A veces puede costarreconocer que avanzamos en la edad. Que necesitamos gafas, prótesis bucal, aparato para la sordera, bastón… Ah, el bastón, ese demonio de objeto que nos delata delante de todas nuestras amistades y de la familia.
Y eso ocurre cuando ya estamos en una fase de la tercera edad más que probada.
Todavía cuesta más reconocer que estamos envejeciendo en las primeras etapas, que ya no es madurez sino descenso de las facultades, sobre todo físicas.
Tal vez estamos bien de salud, pero con cierta frecuencia visitamos al médico. Nos receta algunos medicamentos, pero eso no es todo.
Vamos al espejo cada mañana y observamos que tenemos arrugas: en la frente, en el cuello, en el contorno de ojos y labios… Y nos resistimos a aceptar el paso del tiempo. Levantamos el brazo y cae la piel…

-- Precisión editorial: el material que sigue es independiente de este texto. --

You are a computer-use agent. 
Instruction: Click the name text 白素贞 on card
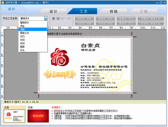[91, 45]
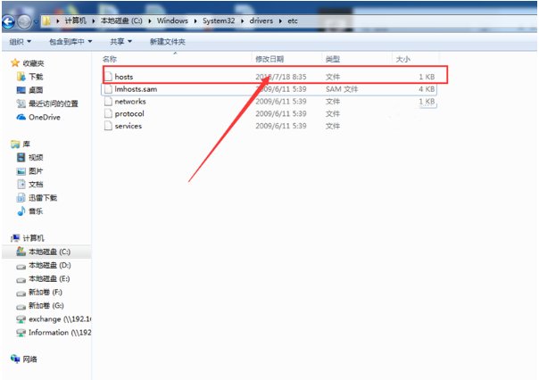Select Local Disk (D:) in sidebar
Viewport: 539px width, 380px height.
49,266
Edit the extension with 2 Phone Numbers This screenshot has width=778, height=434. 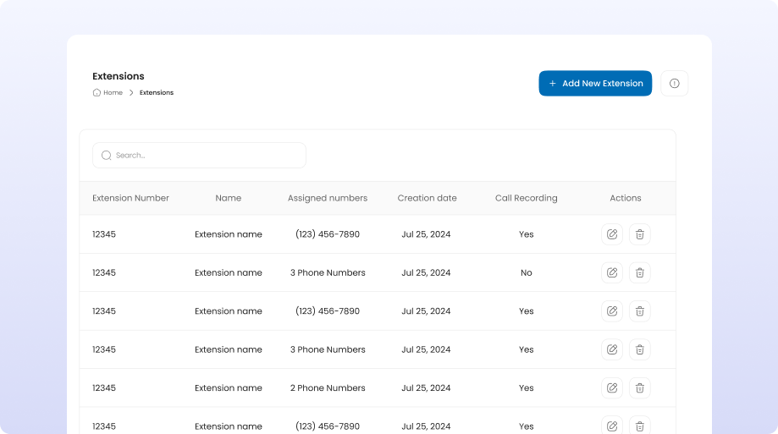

¿Cuándo cuesta aceptar que envejecemos?
Cuando hemos puesto todo nuestro ser al servicio de la belleza y el bienestar físico. Si ahí estaba nuestro tesoro, ahora vemos cómo se marchita…
Hemos hecho modificaciones en el rostro y en otras partes con idea de sentirnos más guapas y eso nos aportaba confianza en nosotras mismas (también en los hombres). Liposucción, botox…
Hemos operado con cirujía nuestro cuerpo para desacelerar el envejecimiento celular. Pero la Biomedicina no ha podido lograr que de forma completa se obtenga un cuerpo joven otra vez.
Los telómeros, extremos de los cromosomas, se acortan. Y pese a que alguien prometa la eterna juventud para 2050, lo cierto es que a nosotros nos alcanza el proceso de descenso en la energía corporal, el desgaste muscular y neuronal…
Durante la juventud y la madurez es preciso aceptar que el ser humano vive en distintas fases y que ninguna de ellas es eterna.
Comenzamos nuestra singladura en el embarazo y la modificación se produce constantemente, por lo que la ancianidad nos llegará seguro si antes no nos alcanzó la muerte.
¿Vale la pena oponer resistencia a la realidad, enfadarse con uno mismo porque ya no tiene tanta buena memoria como antes o ya no puede subir las escaleras tan deprisa? De sabios es tocar con los pies en el suelo y reconocer a qué nivel de capacidadesnos encontramos.
El papa Francisco nos habla de la cultura del descarte y de aceptar a las personas que ya no tienen todas sus facultades por culpa de la enfermedad o de la ancianidad.
Entonces, si de verdad estamos a favor de ello, no nos debería importar que ya nos consideren una persona anciana. O que vayamos reconociendo nuestro proceso de declive, porque sabremos que a nuestro alrededor están dispuestos a amarnos por lo que somos, sencillamente.
En una familia que se quiere, nos van a querer con o sin arrugas si antes han visto en nosotros el ejemplo de personas que aman a todos y cuidan de todos.